Task goal => Repeat the lines from the one containing "Instruction: Expand Details" through the end of the listing exactly, both ends included. Do not carry over any pictures.

+-------+

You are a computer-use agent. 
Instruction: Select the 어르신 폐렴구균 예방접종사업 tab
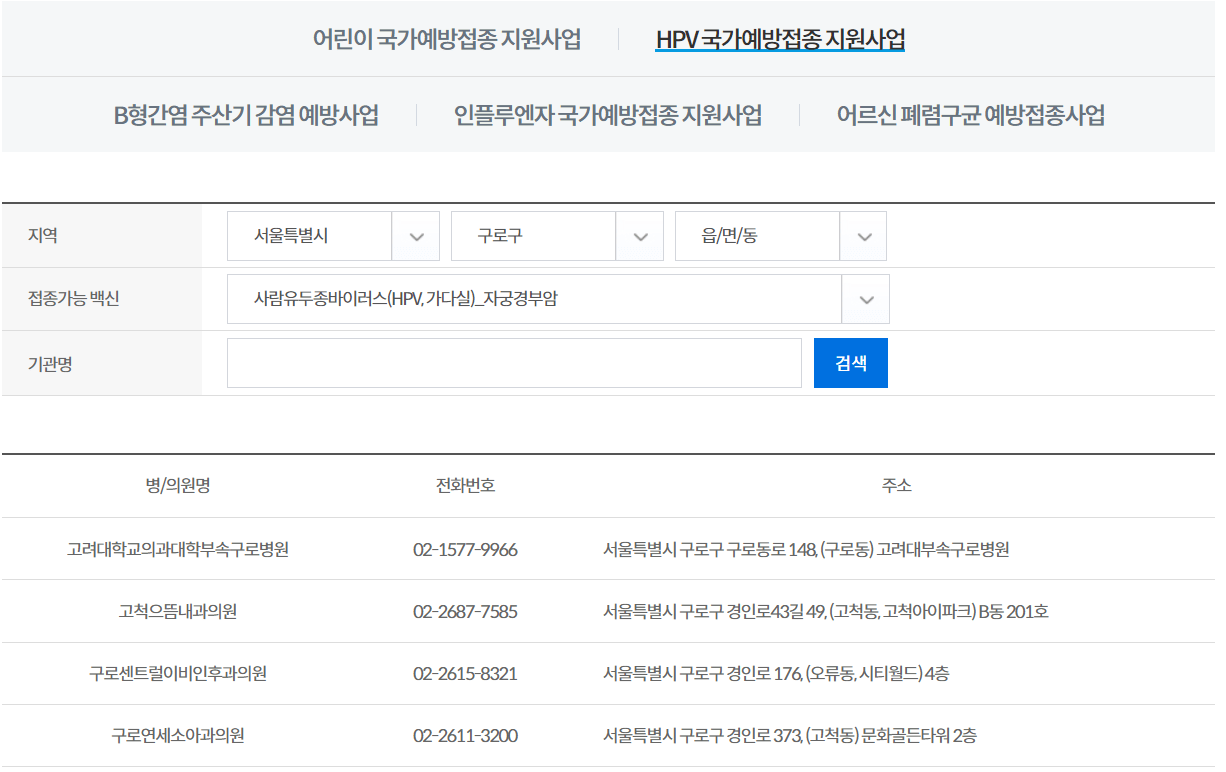pyautogui.click(x=972, y=114)
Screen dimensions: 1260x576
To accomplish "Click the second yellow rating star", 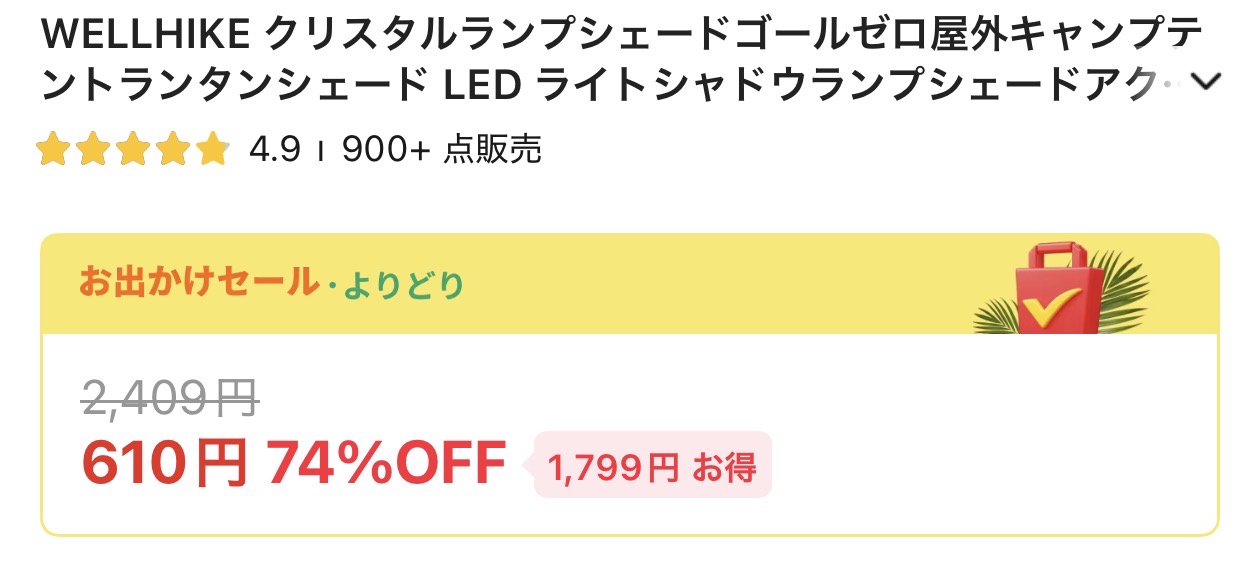I will tap(93, 150).
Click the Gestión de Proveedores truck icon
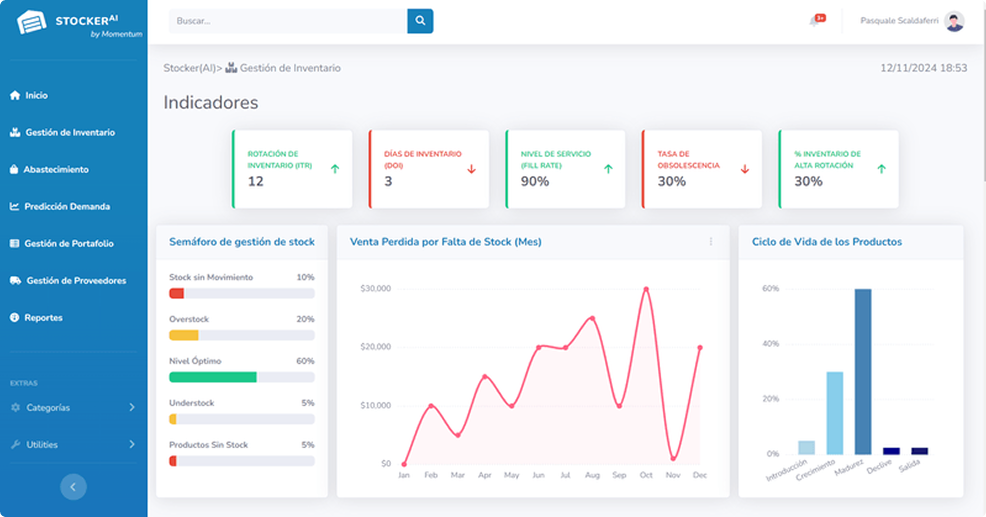Screen dimensions: 986x517 pos(14,281)
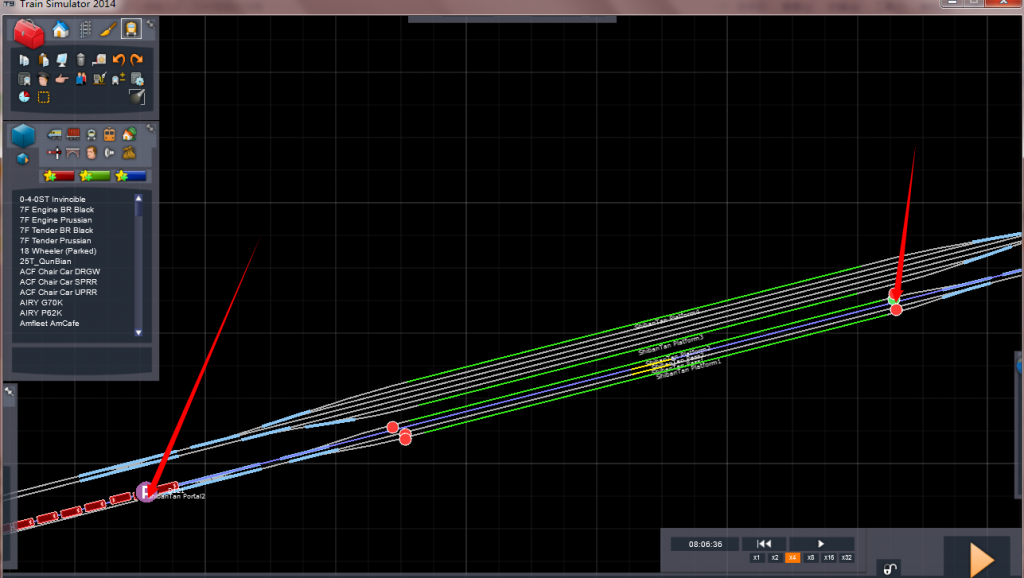Select x16 playback speed
1024x578 pixels.
829,557
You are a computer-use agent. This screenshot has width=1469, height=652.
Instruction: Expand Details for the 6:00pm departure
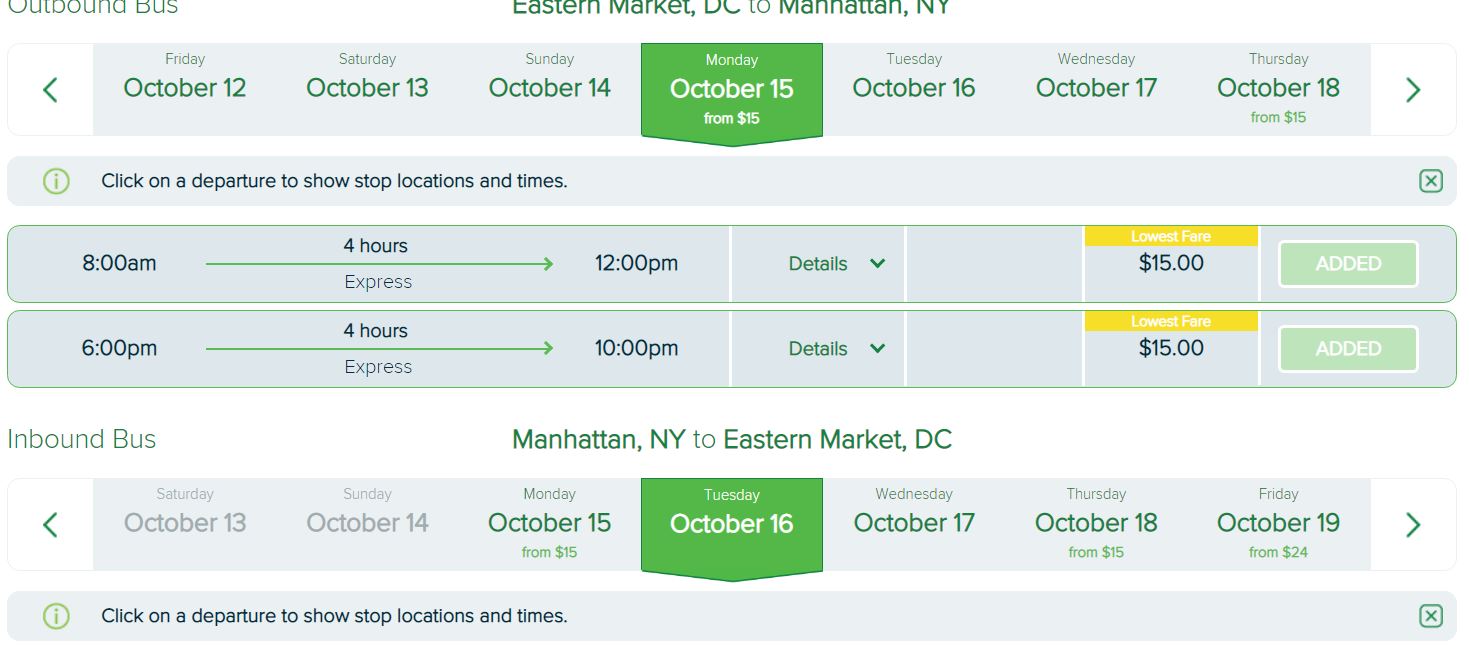click(x=837, y=349)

+-------+

Solution for this exercise =>
Instruction: Expand Details for the 6:00pm departure
click(x=837, y=349)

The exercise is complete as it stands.